[Start PROVIDED TEXT]

Do Commodity Processors Have A Special Character?
Commodity processors, by definition, are designed for a broad market and are
manufactured in large numbers. At present, because of a particular reading of
the potential commercial market, commodity processors are optimized for
applications that exhibit significant spatial and temporal locality. As a
result, commodity processors have no good mechanisms for increasing the rate
at which operands can be transferred between the processor and either the
local or the global memory. Commodity processors have been optimized to work
well when locality does away with the need for such communication.
Similarly, at present, because of a historical reluctance to rely on locality
for performance, custom processors are optimized for applications where there
is significant local or global communication. Consider communication to local
memory through local interconnect. A system built from custom processors will
provide high bandwidth to local memory -- this is essential -- and will also
provide some parallelism mechanism that sustains high memory-reference
concurrency (many outstanding loads in every cycle) in the face of different
memory-access patterns. Concurrency is necessary to turn potential operand
bandwidth into actual operand bandwidth. Whether this concurrency is provided
by vector processors or multithreaded processors or streaming processors (or
something entirely new) is secondary.

[End PROVIDED TEXT]

TASKS AND EXERCISES:
1. Answer these from the passage on commodity and custom processors:
(a) What kind of applications are commodity processors currently optimized for?
(b) What do systems built from custom processors provide to local memory?
(c) What is concurrency said to be necessary for?
2. Decide whether each statement agrees with the passage on commodity and custom processors, and back each yes or no with a quotation from it:
(a) Commodity processors are manufactured in small numbers.
(b) Custom processors are optimized for applications with significant local or global communication.
(c) The passage treats the choice between vector, multithreaded and streaming processors as the central issue.
3. Continue the passage on commodity and custom processors from its final sentence.

[Start DATASET CONTENT]

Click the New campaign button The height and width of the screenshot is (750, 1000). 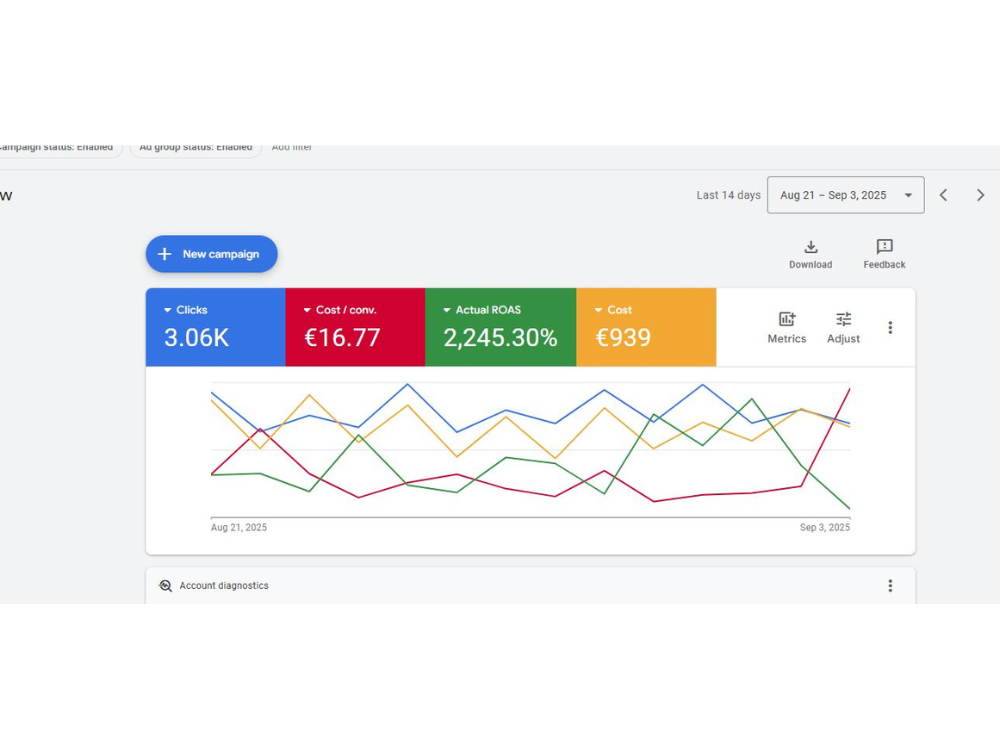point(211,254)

[End DATASET CONTENT]
[Start DATASET CONTENT]

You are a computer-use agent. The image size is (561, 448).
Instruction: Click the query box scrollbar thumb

[End DATASET CONTENT]
[Start DATASET CONTENT]

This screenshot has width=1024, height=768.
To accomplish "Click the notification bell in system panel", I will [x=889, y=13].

[End DATASET CONTENT]

RESULTS OF THE EXERCISE:
1.
(a) Applications that exhibit significant spatial and temporal locality.
(b) High bandwidth.
(c) Turning potential operand bandwidth into actual operand bandwidth.

2.
(a) No: "manufactured in large numbers."
(b) Yes: "custom processors are optimized for applications where there is significant local or global communication."
(c) No: "Whether this concurrency is provided by vector processors or multithreaded processors or streaming processors (or something entirely new) is secondary."

3.
Given an application's need for significant local communication, we must have
both high hardware bandwidth to local memory and high memory-reference
concurrency to local memory to sustain that hardware bandwidth. A system is
_locally balanced_ if it can sustain its local hardware bandwidth.
Now, consider communication to global memory through system interconnect.
Although the abstract performance problems of local and global communication
are identical, in practice the differences can be significant. First, we
would like to provide high bandwidth to global memory. This is certainly
possible in principle. High-speed electrical- and optical-signaling
technologies enable high raw bandwidth to be provided at a reasonable cost.
High-radix routers enable tens of thousands of nodes to be connected with just
a few hops. However, the cost and power of providing bandwidth is decreasing
more slowly than the cost and power of providing logic, with the result that
the total system cost and power budgets of a large high-bandwidth system may
easily be dominated by the cost and power of the system interconnect.
Also, the report claims that "it is prohibitively expensive to provide flat
[network/] memory bandwidth across a supercomputer", with the resulting claimed
need to accept the inevitability of severe bandwidth taper. This assertion
may be criticized as needing _several_ qualifications (e.g., with respect to
the targeted performance regime), but there can be no question that providing
affordable scalable _reasonably uniform_ exceptional global bandwidth in the
system interconnect is a formidable engineering challenge. It is likely that
this problem will always be with us as we move to larger systems and higher
performance regimes over time.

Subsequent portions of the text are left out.